Learned deblurring now dominates benchmarks: NAFNet (Chen et al., ECCV 2022) showed a stripped-down network without activation functions setting records on the GoPro motion-blur benchmark, and Restormer (CVPR 2022) remains the standard transformer baseline. The diffusion wave reframed deblurring as posterior sampling: HI-Diff (Chen et al., NeurIPS 2023) couples a compact latent diffusion prior to a regression backbone, while blind restorers like DiffBIR (ECCV 2024) and SUPIR (CVPR 2024) treat blur as just one ingredient of compound degradation, inverting it with a generative prior strong enough to invent plausible detail. That strength is the new caveat: a Wiener filter can only redistribute the evidence in the photons, but a diffusion deblurrer can manufacture a sharp face that was never there, which is why forensic and scientific users still reach for the methods of this section, and why Chapter 33 revisits deconvolution as a guided-sampling problem. Meanwhile your phone quietly runs learned deblurring on every shot; features like Google Photos' Unblur put a consumer button on this entire section.

Exercise 7.3.1: Limits of the Compromise Conceptual

(a) Show from the Wiener formula that $K \to 0$ recovers the inverse filter and large $K$ approaches a scaled matched filter (gain proportional to $H^*$). (b) Explain why no setting of $K$ can recover a frequency at which $H(u,v) = 0$ exactly, and what that implies about the maximum information any deconvolution method can extract. (c) Motion blur of length $L$ has spectral zeros spaced $1/L$ apart; what does this predict about deblurring long versus short exposures?

Exercise 7.3.2: Map the Semi-Convergence Coding

Using Code 7.3.5, run Richardson-Lucy for 200 iterations on the motion-blurred image at three noise levels ($\sigma \in \{0.001, 0.005, 0.02\}$), recording PSNR every 5 iterations. Plot the three curves on one chart. Where does each peak? Fit the relationship between noise level and optimal iteration count, and explain it: why should noisier data demand earlier stopping?

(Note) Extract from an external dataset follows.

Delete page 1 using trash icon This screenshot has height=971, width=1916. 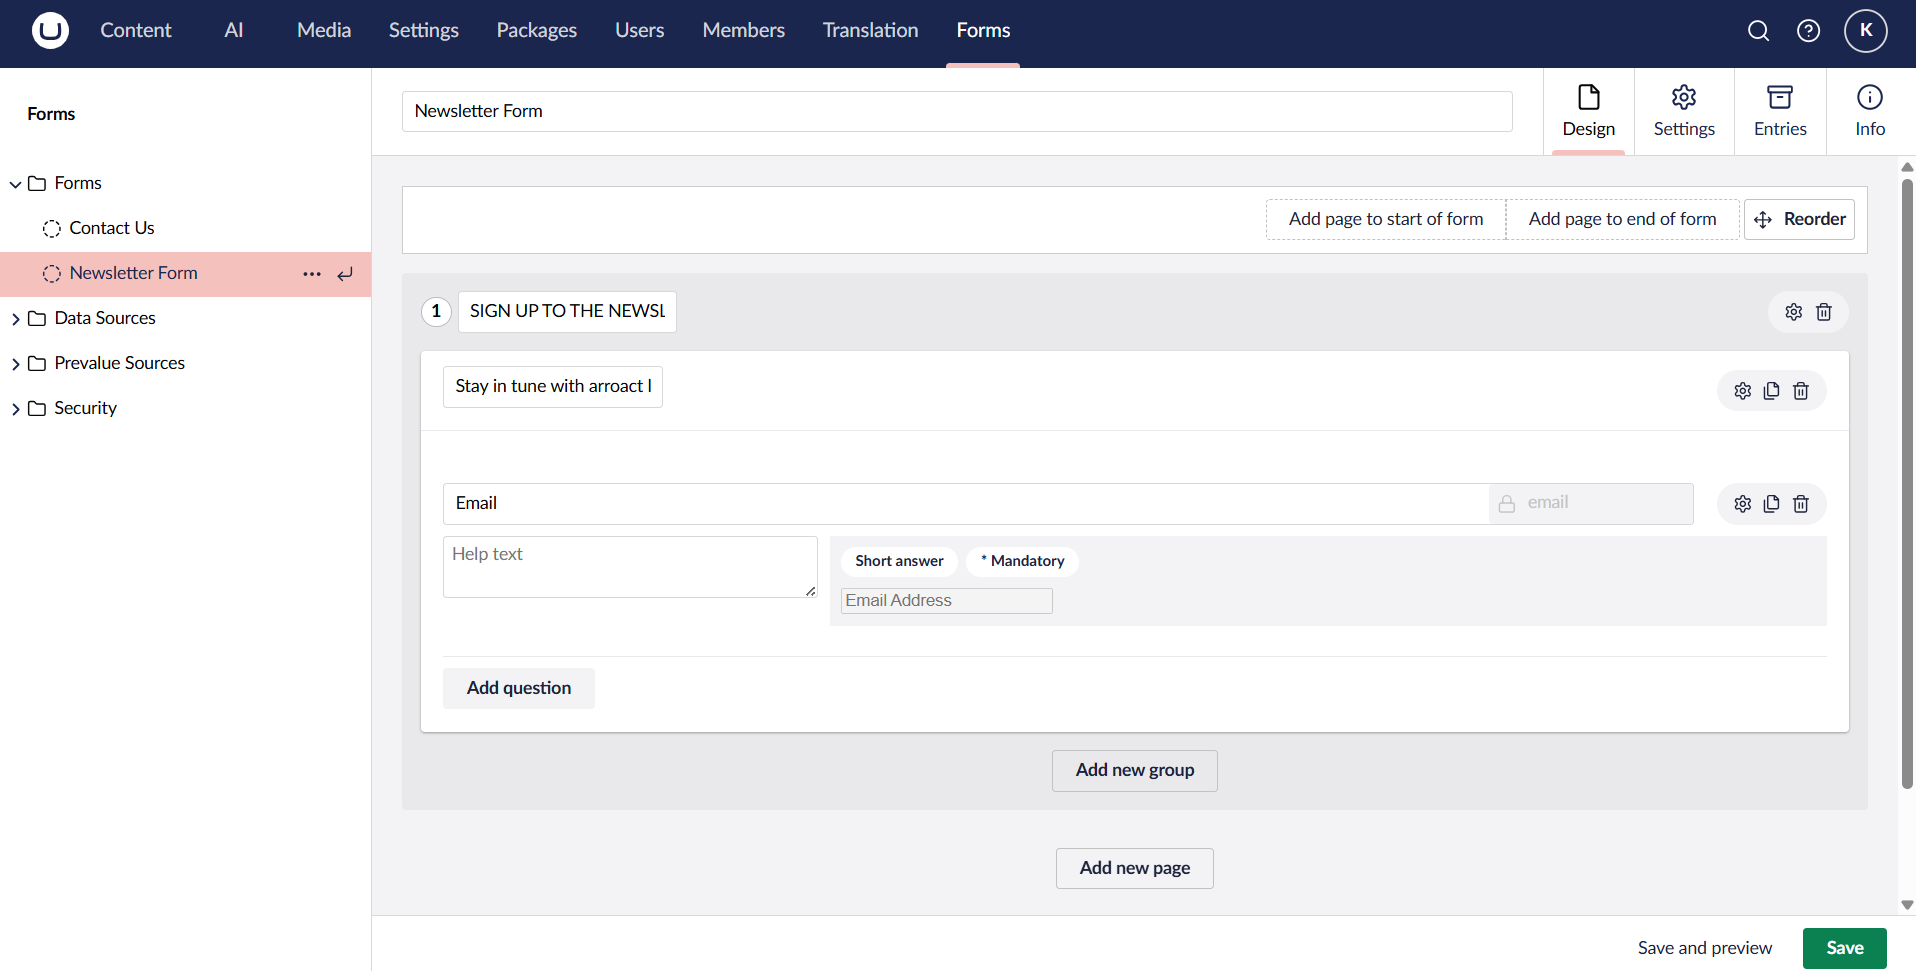(x=1823, y=312)
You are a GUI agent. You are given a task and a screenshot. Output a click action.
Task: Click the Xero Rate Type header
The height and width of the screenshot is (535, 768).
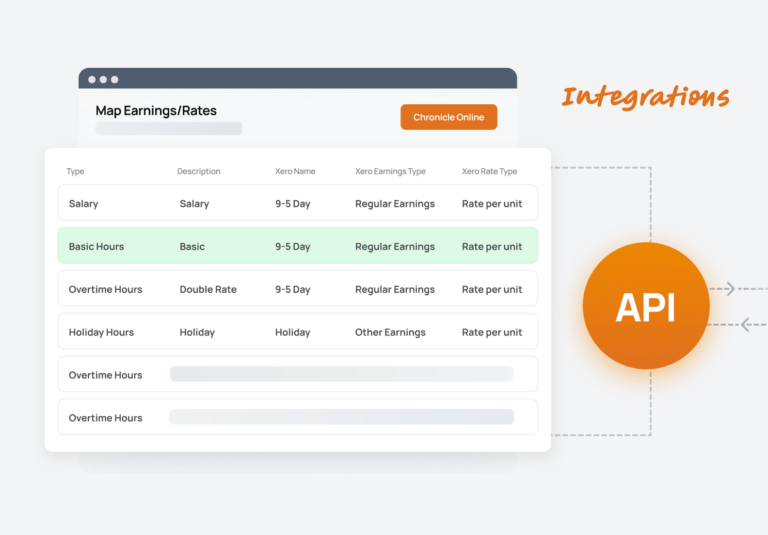[x=489, y=171]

Exercise 7.3.3: How Wrong Can the PSF Be? Analysis

Blur an image with a 15-pixel, 30-degree motion PSF. Now deconvolve (Wiener, best $K$) with deliberately wrong PSFs: every combination of length $\{11, 13, 15, 17, 19\}$ and angle $\{20, 25, 30, 35, 40\}$ degrees. Render the 5x5 PSNR grid as a heatmap. Which parameter is the restoration more sensitive to, and by how much? Reconcile your finding with the Key Insight callout: how accurately must a blind method estimate each parameter before deconvolution helps rather than harms?